“Cookie” doesn’t begin to describe it

Posted by on June 18, 2013

I know what some of you are thinking.

I’ve been to La Rioja and San Luis to visit three famous geological landmarks (where the skeleton of a native Argentine dinosaur was discovered), I spent three fantastic days in Buenos Aires (where the culture is more cosmopolitan and international and historical than I ever imagined), and I threw myself out of a plane on Saturday (for recreational purposes, of course).

Why would I dedicate an entire blog post to one cookie?


Alfajores de maicena

Again, I know what you’re thinking. What the heck is that?!?!

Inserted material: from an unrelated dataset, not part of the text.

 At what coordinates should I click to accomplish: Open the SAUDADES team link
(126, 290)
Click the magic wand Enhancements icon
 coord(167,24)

I could go into its Arabian and Spanish origins, but let’s stick to Argentina.  An alfajor (pronounced “alpha whore”, for lack of a better guide) is any confectionary consisting of two or three cookies with a creamy filling between the layers.  The cookies tend to be soft and baked with almidón de maíz (corn starch), which creates a unique flavor, and the filling is usually dulce de leche, although some artesans prefer to use jam.  It’s also possible to coat an alfajor with melted chocolate (alfajor blanco or alfajor negro) or with a light sugary glaze (alfajor de nieve).  Overall, cordobeses prefer the alfajor de maicena: two cookies baked with corn starch, with dulce de leche as the filling, dusted with coco rayado (shredded coconut).

Lest anyone be skeptical, the alfajor de maicena is delicious!  This cookie puts the chip-wich to shame and redefines the possibilities of baking from scratch.  This is the cookie that I buy for a snack AT LEAST three times a week and that I celebrate with a happy dance when my host mom leaves a plate of three with my breakfast.  The street vendors here are always selling alfajores caseros (homemade alfajores), every kiosco and panadería offers them, and Argentina as a country consumes 6 million alfajores per day.

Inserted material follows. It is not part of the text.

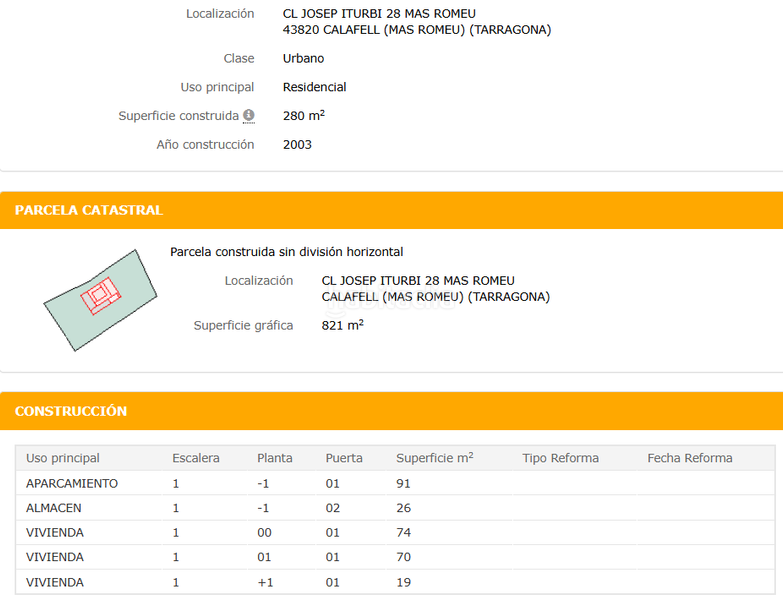Click the Planta column header
Viewport: 783px width, 600px height.
point(275,458)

But still, a blog post for one local delicacy?

Here’s my answer: the alfajor has starred in a lot of good moments during my time in Argentina.  At the end of a school day, it’s not uncommon for me to share an alfajor and coffee with one of my friends at the university café.  After spending all day hiking Los Gigantes, a range within Las Sierras, my friend Tim and I split three alfajores to boost our energy before the drive home.  I’ve enjoyed a number of good conversations with my host mom as she prepared alfajores either for a church event or my family’s pleasure. (It was a beautiful day when I found the Tupper of alfajores in the pantry as I was making afternoon tea.)  But probably the best of all, my love for the alfajor has been an opportunity for Sasha and me to hang out after school and practice making them from scratch.

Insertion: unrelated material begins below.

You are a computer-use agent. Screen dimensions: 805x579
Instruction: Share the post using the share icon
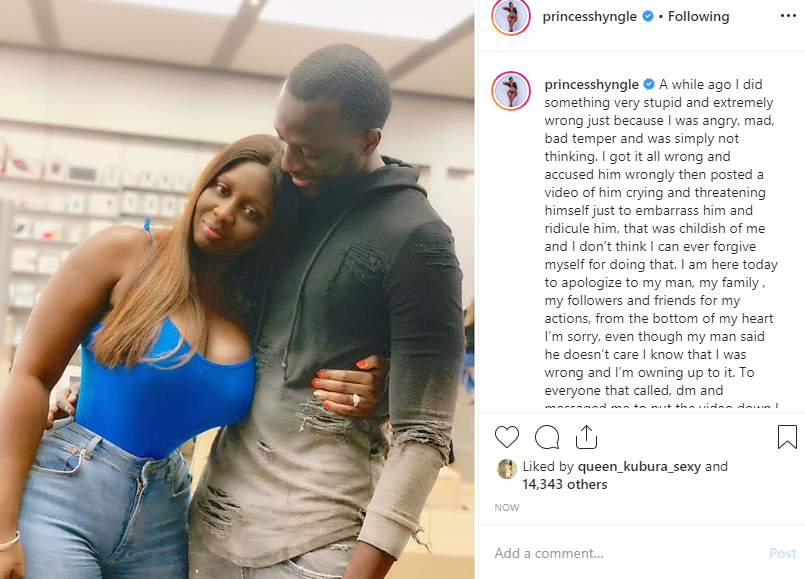click(586, 437)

All of you should know by now that Sasha and I love to cook together.  So, one afternoon, I walked half an hour from my internship to meet my best friend at the grocery store.  We very eagerly perused the shelves for all the necessary ingredients:

  • 150 g harina (flour)
  • 100 g almidón de maíz (corn starch)
  • 100 g azúcar (sugar)
  • 150 g manteca (butter)
  • 2 huevos (egg)
  • 1/2 cdta. bicarbonato de sodio (baking soda)
  • 1 cdta. esencia de vainilla (vanilla)
  • dulce de leche
  • coco rayado (shredded coconut)

From there, the baking aspect — oven temperature, amount of flour necessary to remove the stickiness, thickness and circumference of the cookies — was essentially trial and error.  But that afternoon and yesterday afternoon, when we repeated the process with more optimal results, we hung out like cordobesas.  We took mate as we worked, listened to Latin music, and spoke primarily in Spanish.  A simple activity, but no less meaningless, because we were able to relax and get to know each other’s host families.  I found that I really enjoyed showing Sasha around my neighborhood when we realized we had forgotten to buy butter and needed to run to a maxikiosco.  I definitely loved introducing her to my host family and sharing a dinner of milanesa de pollo (chicken milanesa), puré de papa y calabaza (mashed potatoes and pumpkin), and peras (pears) for dessert.  They were beyond hospitable to Sasha, and my host dad even watched from the door as we left to hail a taxi for her later that night.  All under the premise of making alfajores on a free afternoon.

We now consider ourselves experts on baking the cookie from scratch — I still need to learn to make my own dulce de leche — so I will be accepting requests for alfajores as I return to the United States.  Until then, ¡buen provecho!  (Hope you enjoy it!)